_Your goal_
Format the records from the line containing "The image size is (1140, 1077)." to the line containing "click(8, 8)" as a numbered list, including both of those lines. Omit any blank lines.

(Some records)
####################

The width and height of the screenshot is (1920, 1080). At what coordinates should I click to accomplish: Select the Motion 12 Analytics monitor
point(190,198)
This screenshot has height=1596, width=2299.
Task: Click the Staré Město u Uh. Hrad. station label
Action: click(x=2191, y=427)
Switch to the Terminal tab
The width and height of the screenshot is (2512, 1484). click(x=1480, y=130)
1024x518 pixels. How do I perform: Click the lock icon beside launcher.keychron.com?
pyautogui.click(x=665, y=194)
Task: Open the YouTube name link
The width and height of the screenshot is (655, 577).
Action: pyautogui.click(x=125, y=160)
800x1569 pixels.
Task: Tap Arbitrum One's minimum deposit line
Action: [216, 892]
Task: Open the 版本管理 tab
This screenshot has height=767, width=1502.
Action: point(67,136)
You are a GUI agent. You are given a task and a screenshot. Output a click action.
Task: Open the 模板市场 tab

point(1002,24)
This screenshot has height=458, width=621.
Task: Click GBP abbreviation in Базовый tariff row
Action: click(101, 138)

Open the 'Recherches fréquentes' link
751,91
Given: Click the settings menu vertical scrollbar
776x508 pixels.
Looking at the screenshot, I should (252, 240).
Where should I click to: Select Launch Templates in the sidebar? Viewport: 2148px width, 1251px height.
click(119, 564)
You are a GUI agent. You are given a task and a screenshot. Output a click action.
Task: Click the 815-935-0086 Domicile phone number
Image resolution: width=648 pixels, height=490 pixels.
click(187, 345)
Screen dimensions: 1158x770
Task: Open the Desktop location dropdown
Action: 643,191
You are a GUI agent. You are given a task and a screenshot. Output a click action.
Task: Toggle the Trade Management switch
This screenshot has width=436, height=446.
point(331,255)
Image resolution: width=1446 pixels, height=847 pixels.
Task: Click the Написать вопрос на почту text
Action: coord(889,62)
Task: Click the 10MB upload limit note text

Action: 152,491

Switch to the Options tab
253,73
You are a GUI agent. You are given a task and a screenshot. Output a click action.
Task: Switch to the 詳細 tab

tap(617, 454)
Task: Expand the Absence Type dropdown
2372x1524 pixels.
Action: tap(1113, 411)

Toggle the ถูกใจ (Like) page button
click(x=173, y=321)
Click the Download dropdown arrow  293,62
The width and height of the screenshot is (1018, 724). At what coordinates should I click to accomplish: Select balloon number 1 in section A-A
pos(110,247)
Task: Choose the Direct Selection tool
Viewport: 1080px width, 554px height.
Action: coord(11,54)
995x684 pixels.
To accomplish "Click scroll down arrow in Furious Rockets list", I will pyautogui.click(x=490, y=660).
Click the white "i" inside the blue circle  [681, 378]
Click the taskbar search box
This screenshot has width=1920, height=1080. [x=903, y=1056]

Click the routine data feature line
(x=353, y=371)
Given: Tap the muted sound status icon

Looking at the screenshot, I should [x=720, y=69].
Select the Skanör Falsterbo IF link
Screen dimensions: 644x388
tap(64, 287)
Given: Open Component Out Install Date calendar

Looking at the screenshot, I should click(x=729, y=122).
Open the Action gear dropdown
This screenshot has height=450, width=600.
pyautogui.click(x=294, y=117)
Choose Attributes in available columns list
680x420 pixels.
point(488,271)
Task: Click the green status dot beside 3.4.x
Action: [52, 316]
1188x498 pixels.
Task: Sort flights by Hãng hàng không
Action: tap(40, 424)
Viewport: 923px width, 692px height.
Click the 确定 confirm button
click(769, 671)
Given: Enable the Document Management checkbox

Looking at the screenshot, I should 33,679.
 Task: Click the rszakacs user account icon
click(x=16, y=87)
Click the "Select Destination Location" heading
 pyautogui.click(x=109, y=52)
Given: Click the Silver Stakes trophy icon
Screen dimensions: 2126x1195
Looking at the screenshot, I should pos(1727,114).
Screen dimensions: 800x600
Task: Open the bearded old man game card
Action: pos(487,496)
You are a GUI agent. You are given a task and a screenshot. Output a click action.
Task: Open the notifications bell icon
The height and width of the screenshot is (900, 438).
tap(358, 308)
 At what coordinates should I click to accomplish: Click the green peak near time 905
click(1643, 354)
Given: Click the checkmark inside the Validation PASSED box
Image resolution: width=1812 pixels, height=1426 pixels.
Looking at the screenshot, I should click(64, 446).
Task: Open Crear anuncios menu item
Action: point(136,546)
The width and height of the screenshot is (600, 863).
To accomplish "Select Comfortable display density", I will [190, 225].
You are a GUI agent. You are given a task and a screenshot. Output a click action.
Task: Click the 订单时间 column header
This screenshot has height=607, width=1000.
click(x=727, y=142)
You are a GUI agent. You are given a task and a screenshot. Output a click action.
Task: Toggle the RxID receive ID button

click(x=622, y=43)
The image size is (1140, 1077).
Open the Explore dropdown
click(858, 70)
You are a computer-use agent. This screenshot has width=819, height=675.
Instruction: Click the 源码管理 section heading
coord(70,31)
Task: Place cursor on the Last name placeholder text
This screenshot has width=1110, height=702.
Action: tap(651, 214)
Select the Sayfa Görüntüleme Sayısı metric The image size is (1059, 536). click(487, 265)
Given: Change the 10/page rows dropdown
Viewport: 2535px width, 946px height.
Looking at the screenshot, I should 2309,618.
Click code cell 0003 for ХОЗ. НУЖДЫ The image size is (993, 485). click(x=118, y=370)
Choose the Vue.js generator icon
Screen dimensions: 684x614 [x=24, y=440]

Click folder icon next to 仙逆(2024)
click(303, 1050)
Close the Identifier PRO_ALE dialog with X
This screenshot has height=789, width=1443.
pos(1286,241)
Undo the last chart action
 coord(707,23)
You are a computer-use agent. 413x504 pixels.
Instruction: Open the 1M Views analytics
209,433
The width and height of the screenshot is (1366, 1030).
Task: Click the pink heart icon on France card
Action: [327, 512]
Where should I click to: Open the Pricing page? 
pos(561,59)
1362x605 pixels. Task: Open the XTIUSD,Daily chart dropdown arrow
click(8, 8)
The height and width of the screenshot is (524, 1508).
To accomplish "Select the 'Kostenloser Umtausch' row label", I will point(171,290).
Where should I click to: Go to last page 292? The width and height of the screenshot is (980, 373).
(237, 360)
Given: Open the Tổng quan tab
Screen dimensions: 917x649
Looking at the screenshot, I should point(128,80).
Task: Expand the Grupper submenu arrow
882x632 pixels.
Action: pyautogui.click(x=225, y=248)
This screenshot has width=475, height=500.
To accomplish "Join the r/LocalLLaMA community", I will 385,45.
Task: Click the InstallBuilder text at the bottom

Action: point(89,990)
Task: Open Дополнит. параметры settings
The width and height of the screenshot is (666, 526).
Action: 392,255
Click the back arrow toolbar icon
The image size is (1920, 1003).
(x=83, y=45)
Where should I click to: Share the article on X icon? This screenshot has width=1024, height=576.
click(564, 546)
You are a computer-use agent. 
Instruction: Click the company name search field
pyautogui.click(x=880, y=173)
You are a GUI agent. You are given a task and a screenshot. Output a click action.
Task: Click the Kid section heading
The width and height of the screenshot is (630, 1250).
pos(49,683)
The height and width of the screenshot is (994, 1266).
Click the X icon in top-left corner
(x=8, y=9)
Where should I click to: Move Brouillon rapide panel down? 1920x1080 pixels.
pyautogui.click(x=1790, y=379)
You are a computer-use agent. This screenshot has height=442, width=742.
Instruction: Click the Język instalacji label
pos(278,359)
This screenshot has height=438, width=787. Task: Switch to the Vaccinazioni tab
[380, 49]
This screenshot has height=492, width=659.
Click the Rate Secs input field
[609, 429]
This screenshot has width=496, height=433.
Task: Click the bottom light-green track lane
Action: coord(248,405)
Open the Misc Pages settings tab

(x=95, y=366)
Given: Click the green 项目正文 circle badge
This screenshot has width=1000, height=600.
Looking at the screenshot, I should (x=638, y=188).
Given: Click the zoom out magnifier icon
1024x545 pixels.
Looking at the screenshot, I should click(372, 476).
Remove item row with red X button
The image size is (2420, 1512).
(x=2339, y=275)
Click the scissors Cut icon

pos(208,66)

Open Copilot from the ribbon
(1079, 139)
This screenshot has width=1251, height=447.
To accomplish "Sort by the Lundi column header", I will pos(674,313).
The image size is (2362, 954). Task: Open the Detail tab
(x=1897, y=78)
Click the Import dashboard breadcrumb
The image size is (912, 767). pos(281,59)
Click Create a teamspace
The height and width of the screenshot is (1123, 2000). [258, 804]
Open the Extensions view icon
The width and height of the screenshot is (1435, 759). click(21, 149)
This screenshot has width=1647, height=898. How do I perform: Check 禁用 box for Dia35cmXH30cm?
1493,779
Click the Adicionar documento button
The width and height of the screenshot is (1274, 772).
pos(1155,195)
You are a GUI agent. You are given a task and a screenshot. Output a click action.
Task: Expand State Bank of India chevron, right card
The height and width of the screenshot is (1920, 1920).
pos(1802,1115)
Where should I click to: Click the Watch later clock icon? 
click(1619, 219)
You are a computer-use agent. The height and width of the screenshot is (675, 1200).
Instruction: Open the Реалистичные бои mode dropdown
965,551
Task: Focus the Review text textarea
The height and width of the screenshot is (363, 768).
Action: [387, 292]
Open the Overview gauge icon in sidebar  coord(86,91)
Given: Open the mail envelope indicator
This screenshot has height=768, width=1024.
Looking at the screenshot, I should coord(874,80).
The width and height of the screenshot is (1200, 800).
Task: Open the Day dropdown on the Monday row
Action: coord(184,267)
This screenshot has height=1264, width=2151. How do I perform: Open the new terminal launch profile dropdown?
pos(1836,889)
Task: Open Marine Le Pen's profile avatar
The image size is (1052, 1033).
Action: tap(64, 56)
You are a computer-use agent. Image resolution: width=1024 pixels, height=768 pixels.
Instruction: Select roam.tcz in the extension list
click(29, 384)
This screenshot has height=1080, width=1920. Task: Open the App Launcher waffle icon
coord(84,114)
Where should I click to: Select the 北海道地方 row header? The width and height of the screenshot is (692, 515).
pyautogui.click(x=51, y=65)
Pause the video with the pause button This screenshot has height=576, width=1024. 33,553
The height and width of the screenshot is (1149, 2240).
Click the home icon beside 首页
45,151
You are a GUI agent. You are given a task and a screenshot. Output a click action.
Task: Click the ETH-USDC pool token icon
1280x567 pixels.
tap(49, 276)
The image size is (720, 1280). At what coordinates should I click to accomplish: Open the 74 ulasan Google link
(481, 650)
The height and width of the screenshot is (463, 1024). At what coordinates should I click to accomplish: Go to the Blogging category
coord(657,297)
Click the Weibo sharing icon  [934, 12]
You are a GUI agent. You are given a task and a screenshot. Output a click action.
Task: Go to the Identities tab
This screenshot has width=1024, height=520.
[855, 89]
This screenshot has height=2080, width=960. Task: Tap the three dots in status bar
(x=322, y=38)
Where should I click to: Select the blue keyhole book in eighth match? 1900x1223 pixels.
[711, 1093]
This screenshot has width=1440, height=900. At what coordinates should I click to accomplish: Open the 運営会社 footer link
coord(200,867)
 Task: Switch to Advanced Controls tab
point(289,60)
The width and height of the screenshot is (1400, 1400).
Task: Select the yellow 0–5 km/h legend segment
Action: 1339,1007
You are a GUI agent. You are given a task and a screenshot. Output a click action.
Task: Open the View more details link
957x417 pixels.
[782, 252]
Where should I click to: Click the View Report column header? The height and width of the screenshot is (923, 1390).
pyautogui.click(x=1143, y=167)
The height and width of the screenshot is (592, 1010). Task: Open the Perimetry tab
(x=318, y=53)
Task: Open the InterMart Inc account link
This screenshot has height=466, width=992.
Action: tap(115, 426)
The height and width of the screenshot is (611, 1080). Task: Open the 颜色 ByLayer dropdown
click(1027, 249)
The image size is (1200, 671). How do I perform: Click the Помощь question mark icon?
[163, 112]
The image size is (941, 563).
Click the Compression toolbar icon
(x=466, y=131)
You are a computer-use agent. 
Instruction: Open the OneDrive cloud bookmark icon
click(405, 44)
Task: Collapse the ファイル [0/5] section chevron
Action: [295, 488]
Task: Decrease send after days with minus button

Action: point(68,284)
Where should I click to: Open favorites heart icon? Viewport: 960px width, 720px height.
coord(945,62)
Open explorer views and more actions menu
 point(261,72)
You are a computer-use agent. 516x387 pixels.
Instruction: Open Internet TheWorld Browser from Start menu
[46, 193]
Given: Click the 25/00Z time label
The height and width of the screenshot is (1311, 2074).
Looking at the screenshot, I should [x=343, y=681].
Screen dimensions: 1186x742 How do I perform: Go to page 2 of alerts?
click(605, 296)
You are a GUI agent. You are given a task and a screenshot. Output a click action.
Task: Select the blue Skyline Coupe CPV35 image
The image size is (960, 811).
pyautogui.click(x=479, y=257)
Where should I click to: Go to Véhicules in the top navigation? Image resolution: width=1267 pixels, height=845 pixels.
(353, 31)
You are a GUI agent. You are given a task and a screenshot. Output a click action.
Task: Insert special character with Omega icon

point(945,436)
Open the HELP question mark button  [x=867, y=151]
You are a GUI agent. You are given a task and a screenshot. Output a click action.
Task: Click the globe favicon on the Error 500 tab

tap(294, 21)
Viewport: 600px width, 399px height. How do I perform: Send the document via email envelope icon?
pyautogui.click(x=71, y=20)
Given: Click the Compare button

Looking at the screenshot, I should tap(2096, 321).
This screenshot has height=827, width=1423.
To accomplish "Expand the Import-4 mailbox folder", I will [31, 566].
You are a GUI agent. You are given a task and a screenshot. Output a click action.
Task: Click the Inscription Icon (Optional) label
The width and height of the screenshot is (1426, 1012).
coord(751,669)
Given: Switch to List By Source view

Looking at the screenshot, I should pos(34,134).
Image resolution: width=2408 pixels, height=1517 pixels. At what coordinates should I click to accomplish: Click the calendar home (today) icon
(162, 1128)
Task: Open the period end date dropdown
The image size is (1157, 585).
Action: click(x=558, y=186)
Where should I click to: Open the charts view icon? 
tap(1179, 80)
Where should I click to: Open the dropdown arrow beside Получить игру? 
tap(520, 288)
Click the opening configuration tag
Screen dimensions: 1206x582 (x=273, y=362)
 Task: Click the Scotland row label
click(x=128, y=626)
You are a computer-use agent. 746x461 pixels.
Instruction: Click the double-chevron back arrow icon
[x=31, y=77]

####################

_Solution to this task_
1. The image size is (1140, 1077).
2. Open the Explore dropdown
3. click(858, 70)
4. You are a computer-use agent. This screenshot has width=819, height=675.
5. Instruction: Click the 源码管理 section heading
6. coord(70,31)
7. Task: Place cursor on the Last name placeholder text
8. This screenshot has width=1110, height=702.
9. Action: tap(651, 214)
10. Select the Sayfa Görüntüleme Sayısı metric The image size is (1059, 536). click(487, 265)
11. Given: Change the 10/page rows dropdown
12. Viewport: 2535px width, 946px height.
13. Looking at the screenshot, I should 2309,618.
14. Click code cell 0003 for ХОЗ. НУЖДЫ The image size is (993, 485). click(x=118, y=370)
15. Choose the Vue.js generator icon
16. Screen dimensions: 684x614 [x=24, y=440]
17. Click folder icon next to 仙逆(2024)
18. click(303, 1050)
19. Close the Identifier PRO_ALE dialog with X
20. This screenshot has height=789, width=1443.
21. pos(1286,241)
22. Undo the last chart action
23.  coord(707,23)
24. You are a computer-use agent. 413x504 pixels.
25. Instruction: Open the 1M Views analytics
26. 209,433
27. The width and height of the screenshot is (1366, 1030).
28. Task: Click the pink heart icon on France card
29. Action: [327, 512]
30. Where should I click to: Open the Pricing page? 
31. pos(561,59)
32. 1362x605 pixels. Task: Open the XTIUSD,Daily chart dropdown arrow
33. click(8, 8)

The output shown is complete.